The court then turned to the allegation that the use of “malic acid” on the ingredients list rather than “d-l malic acid” was misleading. “[W]ere Defendants required to list ‘d-l malic acid’ by its specific isomer on the ingredient list? No,” the court held. “‘The statute and regulations specifically instruct that ingredients should be listed by their ‘common or usual name.’  And ‘[t]he provision instructing that the name ‘shall be a specific name and not a collective (generic name)’ does not override the ‘common or usual name’ requirement.'” Accordingly, the court dismissed the allegation.
Tootsie Rolls Packaging Enjoined in Trade Dress Suit
An Ohio federal court has granted Spangler Candy Co. a preliminary injunction in its lawsuit alleging that Tootsie Roll Industries copied the packaging of its Dum Dums candy. Spangler Candy Co. v. Tootsie Roll Indus., No. 18-1146 (N.D. Ohio, entered March 13, 2019). The court found the Dum Dums red bag not inherently distinctive, instead relying on evidence that Tootsie had intent to copy because it “specifically recognized the similarity between the violators’ color scheme, had multiple other options, and chose to proceed with the similar design anyway.” The court also found that “the amount-of-sales and established-place-inthe-market weigh strongly in Spangler’s favor.”
Coconut Beverage's "Healthy" Marketing Misleads, Consumer Alleges
A consumer has filed a putative class action alleging that The Hain Celestial Group’s Coconut Dream, “a coconut ‘milk’ style drink that is primarily coconut oil (or coconut oil and added sugar) in water,” is marketed to appeal to health-conscious consumers despite being “basically saturated fat (or saturated fat and added sugar).” Andrade-Heymsfield v.

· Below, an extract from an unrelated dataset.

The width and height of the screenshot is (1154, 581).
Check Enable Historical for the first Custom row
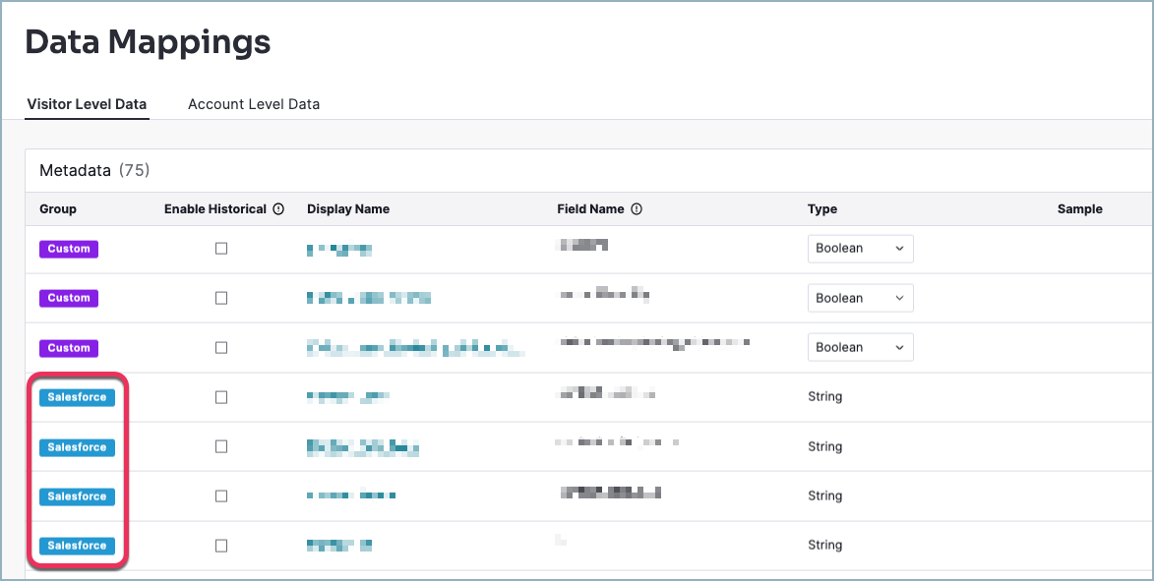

Hain Celestial Grp. Inc., No. 190433 (S.D. Cal., filed March 5, 2019). The complaint alleges that Hain Celestial misleads consumers by representing Coconut Dream as healthful despite studies purportedly linking coconut-oil consumption and increased risks of cardiovascular heart disease. The plaintiff also alleges a link between sugar consumption and obesity, metabolic syndrome and diabetes. She seeks class certification, damages, corrective advertising, destruction of misleading materials and attorney’s fees for alleged violations of California consumer-protection statutes.
Sugarfina, Sweet Pete's Settle IP Dispute
Sugarfina and Sweet Pete’s have reached an agreement to settle allegations that Sweet Pete’s infringed Sugarfina’s trademarks, copyrights, patent and trade dress by copying the “museumquality Lucite” used to package its candies. Sugarfina Inc. v. Sweet Pete’s, No. 17-4456 (C.D. Cal., settlement notice filed March 5, 2019). Under the agreement, Sweet Pete’s will pay $2 million and change its packaging from the allegedly infringing cubes.